**DIRECTION:** Starting at the line that contains "The width and" and ending at the last line, swap "screenshot" for "image" and change nothing else. Return only those lines, leaving the pictures out.

+++ DATASET EXTRACT +++

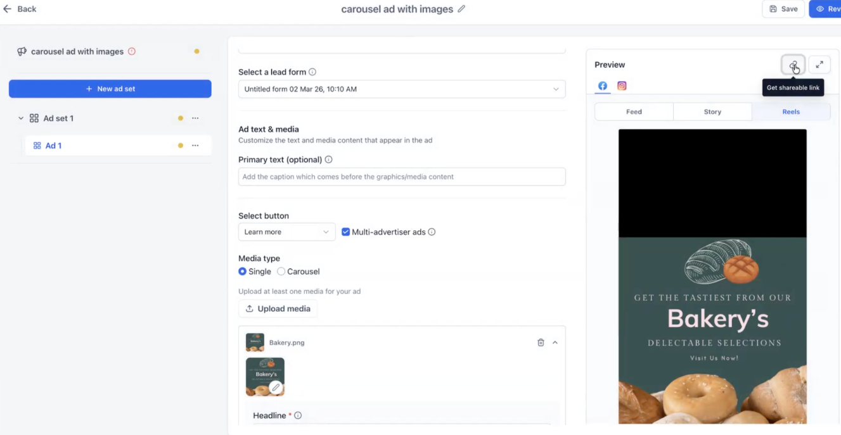Delete the Bakery.png media file
Viewport: 841px width, 435px height.
(541, 343)
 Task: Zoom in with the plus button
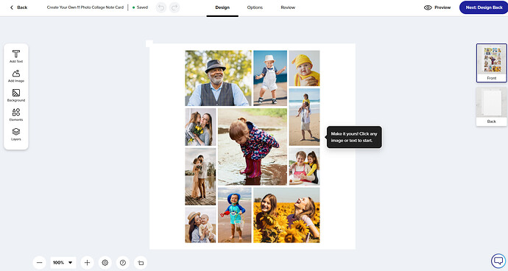87,263
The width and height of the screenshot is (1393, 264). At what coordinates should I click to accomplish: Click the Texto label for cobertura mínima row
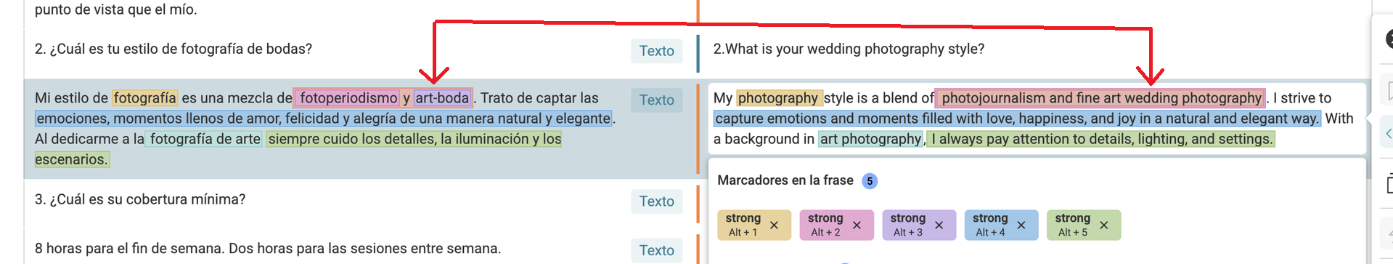(x=657, y=201)
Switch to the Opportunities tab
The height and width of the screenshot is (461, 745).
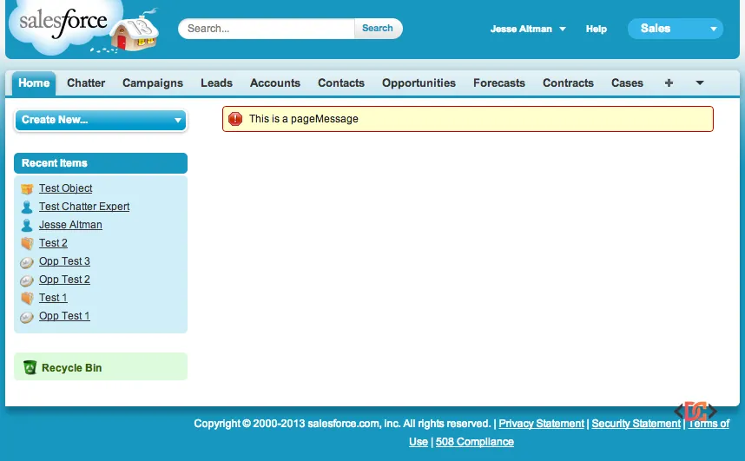(419, 83)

+++

**ANSWER BELOW:**
The width and height of the image is (1393, 264). At what coordinates should I click to accomplish: Click the Texto label for cobertura mínima row
(x=657, y=201)
Switch to the Opportunities tab
The height and width of the image is (461, 745).
(419, 83)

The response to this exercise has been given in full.